One of the canonical arguments critiquing computationalism is called the Outfielder Problem, first proposed in 1995 by psychologist Michael McBeath, now at Arizona State University. Basically, if the mind were a computer, then when bat met ball, the brain of the outfielder — let’s say, Mets left-fielder Yoenis Céspedes — would calculate where the ball is going with an “internal simulation of the physics,” taking in the initial angle of trajectory, the force of impact, and all that. Then, with that internal model, the outfielder would run to the ball’s destination in a straight line, since that’s the shortest distance between two objects.
If the outfielder simply stands and watches the ball, they’ll see it fly up in the air along a curved path, slowing down due to gravity, reaching a peak height and then speeding up again as it falls to earth. If, however, they start to move, then what they’ll see is a mix of their motion and the ball’s motion. If, for example, the outfielder was to run in a curved path that mirrors the curved path of the ball, the motions would cancel out and the ball would look as if it were tracing out a straight line. The same is true with the speed—if the outfielder were to speed up and then slow down at just the right times, the ball would look as if it was moving at a constant velocity.
And if the outfielder moves in such a way that the ball looks like it’s moving at a constant velocity, Cespedes, in this case, will end up in the right place, at just right time, to make the catch (unless he runs into a wall). That’s a side effect, Wilson says, of the ball’s trajectory being a parabola.
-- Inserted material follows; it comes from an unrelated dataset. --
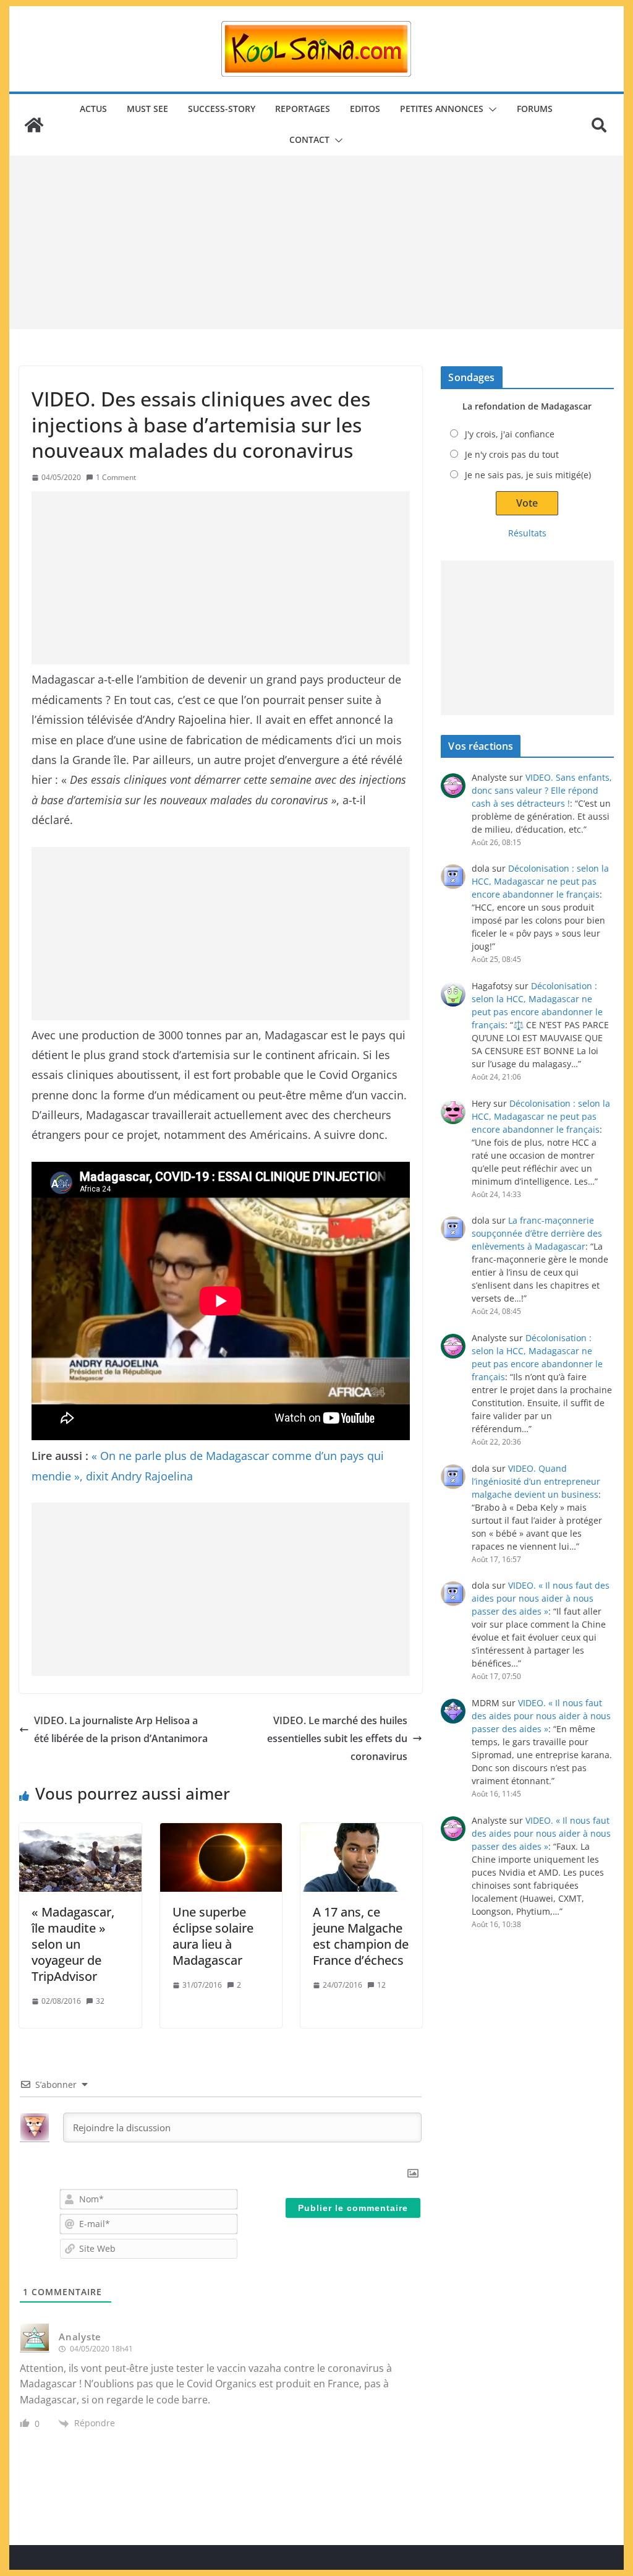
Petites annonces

And the outfielder runs not in a straight line, but a curved path. Fascinatingly, dogs use the same strategy when they’re scampering after a long-distance Frisbee toss. Best of all, Epstein observes in the essay at Aeon, this model is “completely free of computations, representations, and algorithms.” It’s just a (very perceptive) brain in a (very fit) body in a (very high-pressure) environment.
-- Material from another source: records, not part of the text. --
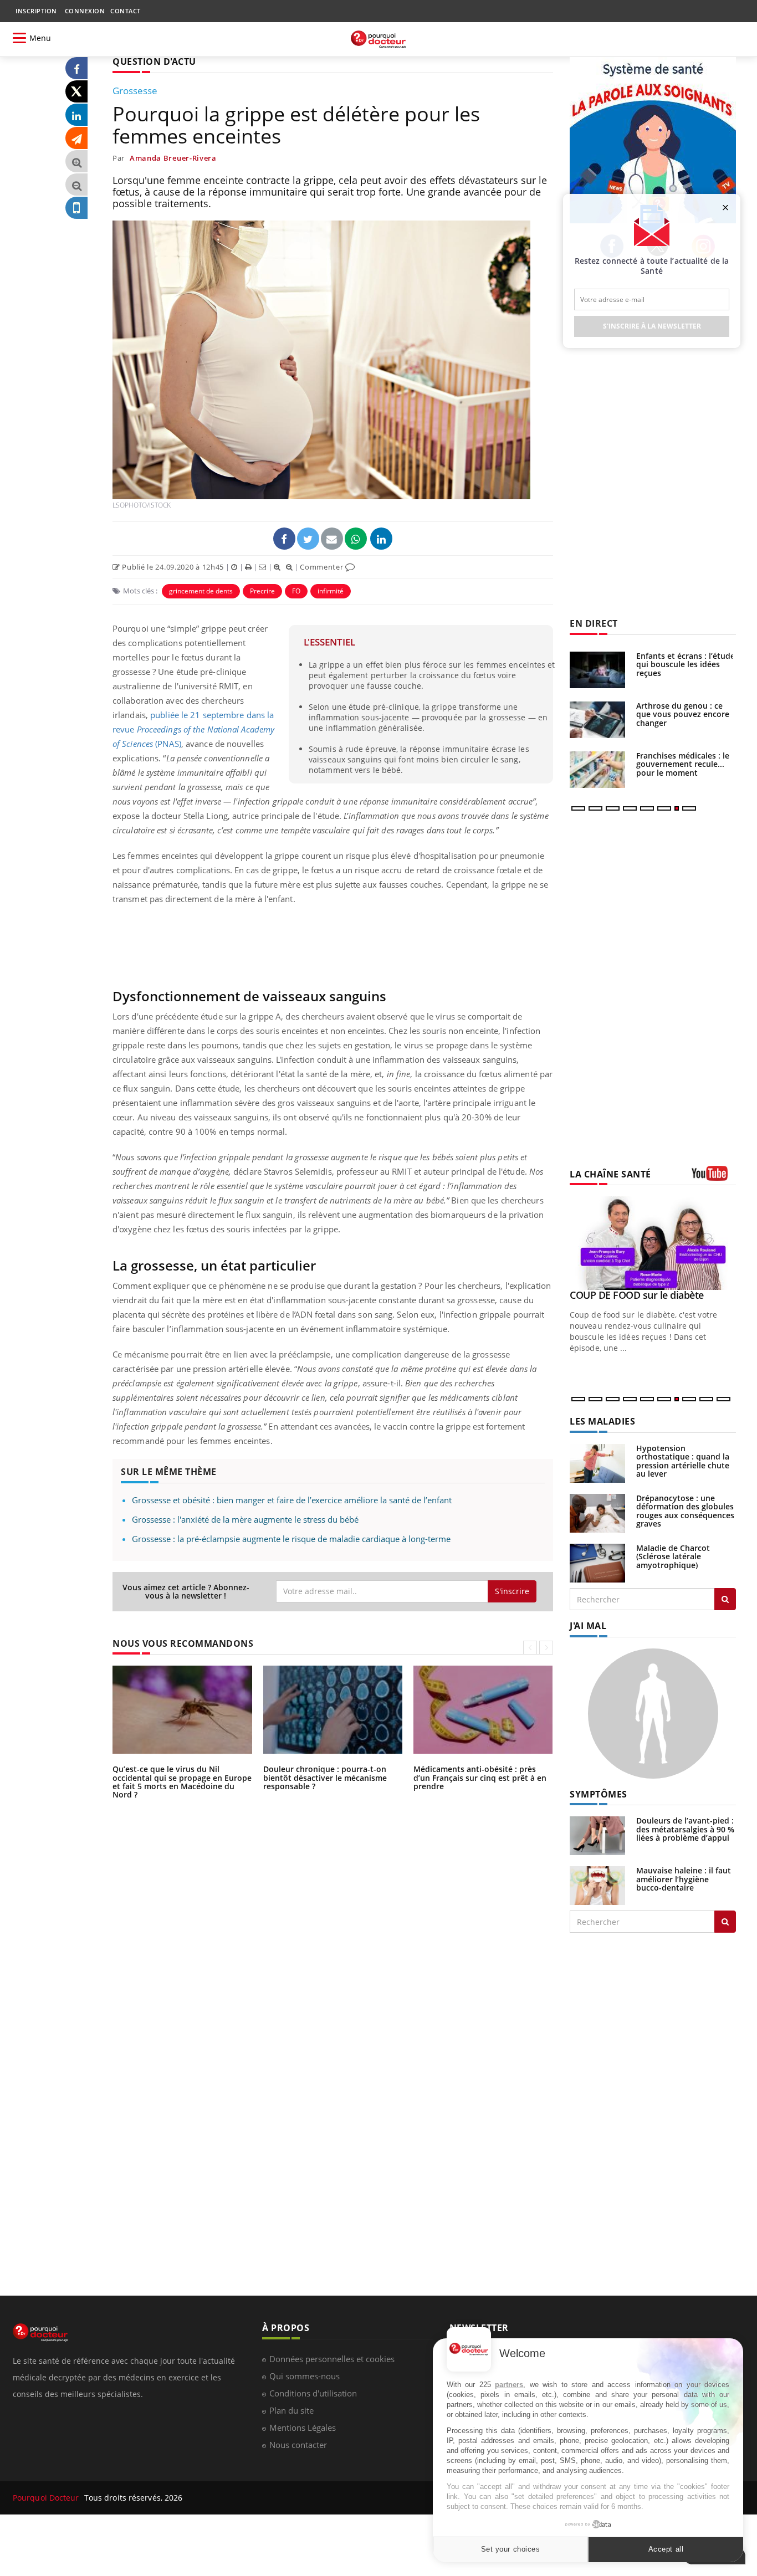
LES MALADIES (602, 1421)
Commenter (322, 567)
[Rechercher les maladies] (725, 1599)
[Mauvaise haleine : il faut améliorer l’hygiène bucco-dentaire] (597, 1884)
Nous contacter (298, 2444)
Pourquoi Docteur (47, 2497)
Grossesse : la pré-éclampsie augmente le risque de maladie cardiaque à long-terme (291, 1538)
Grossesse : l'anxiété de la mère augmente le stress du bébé (245, 1519)
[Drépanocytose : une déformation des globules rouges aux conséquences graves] (597, 1512)
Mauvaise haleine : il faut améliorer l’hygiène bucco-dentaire (683, 1879)
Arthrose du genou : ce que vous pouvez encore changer (682, 714)
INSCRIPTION (36, 11)
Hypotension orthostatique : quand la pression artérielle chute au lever (682, 1461)
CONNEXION (85, 11)
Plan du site (291, 2410)
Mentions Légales (302, 2427)
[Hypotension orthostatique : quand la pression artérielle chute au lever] (597, 1462)
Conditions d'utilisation (313, 2393)
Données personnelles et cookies (332, 2358)
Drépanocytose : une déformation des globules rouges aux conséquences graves (685, 1511)
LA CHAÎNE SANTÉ (610, 1174)
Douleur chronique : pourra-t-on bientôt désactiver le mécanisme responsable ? (325, 1777)
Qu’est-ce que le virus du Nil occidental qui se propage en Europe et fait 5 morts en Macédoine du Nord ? (182, 1782)
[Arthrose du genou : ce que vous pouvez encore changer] (597, 719)
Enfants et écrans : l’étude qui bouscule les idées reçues (685, 664)
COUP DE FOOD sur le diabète (637, 1295)
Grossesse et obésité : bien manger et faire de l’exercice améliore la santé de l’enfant (292, 1499)
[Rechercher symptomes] (725, 1922)
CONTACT (125, 11)
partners (509, 2384)
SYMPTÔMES (598, 1794)
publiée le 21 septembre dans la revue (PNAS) (193, 729)
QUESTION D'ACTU (154, 61)
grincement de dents (201, 591)
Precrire (262, 591)
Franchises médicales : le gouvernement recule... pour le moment (682, 764)
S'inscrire (512, 1591)
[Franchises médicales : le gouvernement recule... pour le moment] (597, 769)
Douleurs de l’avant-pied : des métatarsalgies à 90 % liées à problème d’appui (685, 1829)
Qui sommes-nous (304, 2376)
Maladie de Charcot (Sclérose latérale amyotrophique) (673, 1556)
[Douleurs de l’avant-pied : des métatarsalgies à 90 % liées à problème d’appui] (597, 1835)
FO (296, 591)
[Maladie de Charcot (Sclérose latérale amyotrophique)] (597, 1562)
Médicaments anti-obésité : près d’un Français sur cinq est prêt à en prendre (479, 1777)
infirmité (331, 591)
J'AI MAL (588, 1626)
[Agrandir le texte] (76, 161)
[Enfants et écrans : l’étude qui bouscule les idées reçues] (597, 670)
The below GIF shows that tracking in action, but not to completion:
The Outfielder Problem is not yet “solved”: If you walk into your nearest philosophy or psychology department, there’s a good chance that bringing it up could cause a ruckus. While it’s still mainly an argument, the actual experience of how baseball players intercept fly balls is beginning to fall under empirical testing, like a 2009 paper that used virtual reality to measure the computational, trajectory-predicting model versus a movement-based, embodied model. The result: Instead of calculating a ball’s trajectory, it’s better to run after it — and use your spatial awareness along the way to find out where it will go.